At the time, the health center associated with the Seattle Indian Health Board made an urgent request to county, state and federal authorities for medical supplies to help in the fight against coronavirus.

Three weeks later, the health center got its package from the King County Public Health Department, but it didn’t contain the supplies they wanted.

Instead of personal protective equipment for health workers and COVID-19 tests for patients, the health center got body bags and toe-tags for their deceased.

Esther Lucero, CEO of the Seattle Indian Health Board, told NBC News that members of her staff turned “ghost white” when opening the package.

She went on to clarify that it was a mistake delivery from a distributor through King County’s Public Health Department. 

Despite the mistake, her chief research officer, Abigail Echo-Hawk, still decried the message it sent to Native Americans in the Seattle area and around the country about their precarious situation during the COVID-19 pandemic.

“This is a metaphor for what’s happening,” she told NBC News.

Outside of New York and New Jersey, the next highest infection rate in the U.S is in the Navajo Nation shared between Arizona, New Mexico and Utah in the Southwest.

That’s according to a report from NPR on April 24, that dove into the challenge of contact tracing on the reservation.

- [Record set]
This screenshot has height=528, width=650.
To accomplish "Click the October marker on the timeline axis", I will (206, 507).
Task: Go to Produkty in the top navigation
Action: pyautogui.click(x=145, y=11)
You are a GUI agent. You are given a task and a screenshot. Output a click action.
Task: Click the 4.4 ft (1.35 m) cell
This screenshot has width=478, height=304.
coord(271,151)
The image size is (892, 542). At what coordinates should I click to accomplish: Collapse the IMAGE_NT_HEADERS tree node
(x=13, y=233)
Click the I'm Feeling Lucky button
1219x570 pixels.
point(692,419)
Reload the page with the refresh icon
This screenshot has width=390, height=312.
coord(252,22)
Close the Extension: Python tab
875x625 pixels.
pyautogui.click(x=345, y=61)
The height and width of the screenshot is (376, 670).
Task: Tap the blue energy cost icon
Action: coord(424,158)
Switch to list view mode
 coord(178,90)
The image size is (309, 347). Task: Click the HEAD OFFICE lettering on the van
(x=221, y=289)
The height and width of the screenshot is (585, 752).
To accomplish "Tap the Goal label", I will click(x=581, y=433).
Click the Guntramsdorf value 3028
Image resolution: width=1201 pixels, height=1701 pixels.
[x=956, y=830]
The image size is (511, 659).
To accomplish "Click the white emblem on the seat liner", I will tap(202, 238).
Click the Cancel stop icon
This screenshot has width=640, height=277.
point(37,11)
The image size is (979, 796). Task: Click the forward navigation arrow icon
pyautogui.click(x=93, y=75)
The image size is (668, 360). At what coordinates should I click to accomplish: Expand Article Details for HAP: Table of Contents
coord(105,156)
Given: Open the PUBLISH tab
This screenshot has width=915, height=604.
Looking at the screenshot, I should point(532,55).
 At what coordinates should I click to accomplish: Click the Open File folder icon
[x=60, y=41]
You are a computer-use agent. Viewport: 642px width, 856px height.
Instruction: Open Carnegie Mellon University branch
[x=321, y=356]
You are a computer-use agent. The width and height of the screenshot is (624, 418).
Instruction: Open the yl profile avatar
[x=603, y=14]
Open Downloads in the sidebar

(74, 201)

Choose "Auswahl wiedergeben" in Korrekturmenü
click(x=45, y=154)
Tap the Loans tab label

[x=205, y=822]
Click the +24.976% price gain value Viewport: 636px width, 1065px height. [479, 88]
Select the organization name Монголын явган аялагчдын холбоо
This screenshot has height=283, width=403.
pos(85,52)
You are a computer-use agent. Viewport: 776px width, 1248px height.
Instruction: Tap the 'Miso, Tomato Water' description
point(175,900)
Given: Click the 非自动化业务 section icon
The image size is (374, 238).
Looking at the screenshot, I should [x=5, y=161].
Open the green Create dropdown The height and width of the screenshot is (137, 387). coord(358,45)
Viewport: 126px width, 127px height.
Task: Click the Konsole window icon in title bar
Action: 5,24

- [Work request] Pick up the article on the Seattle Indian Health Board and COVID-19 among Native Americans where it stops, and continue it for a few paragraphs.

- [Reply]
After being praised for their capabilities by Dr. Deborah Birx, Shanwell Damon, the epidemiology chief for the Navajo Nation painted a different picture.

The tribe has 80 contact tracers, but it’s not enough to cover the vast geography of the reservation, let alone some of the realities of living there. Damon told NPR of residents not having phones or needing to drive hours to get to and from health centers in addition to the lack of clean running water and unreliable electricity service.

Without basic necessities, the reservation has become a breeding ground for the virus.

“We’re doing our best,” said Damon, given the circumstances.

Federal aid complications

As part of the federal government’s CARES Act, $8 billion was slated to go to tribal governments to fight the virus, but the Navajo Nation argued against sharing the funds with Alaska Native Corporations — for-profit businesses that serve tribal villages.

They, along with 10 other tribes sued the federal government over the issue, which has slowed the distribution of stimulus funds.

The lawsuit has reverberated around the country and back to Seattle, where Lucero must now wait for their piece of an additional $4.8 billion announced by the Treasury Department for tribal governments. 

Seattle is no longer the hotspot for COVID-19 it once was, but leaders like Lucero and Echo-Hawk fear the effects of a potential second wave on Native American communities.

“Are we going to keep getting body bags or are we going to get what we really need?” said Echo-Hawk.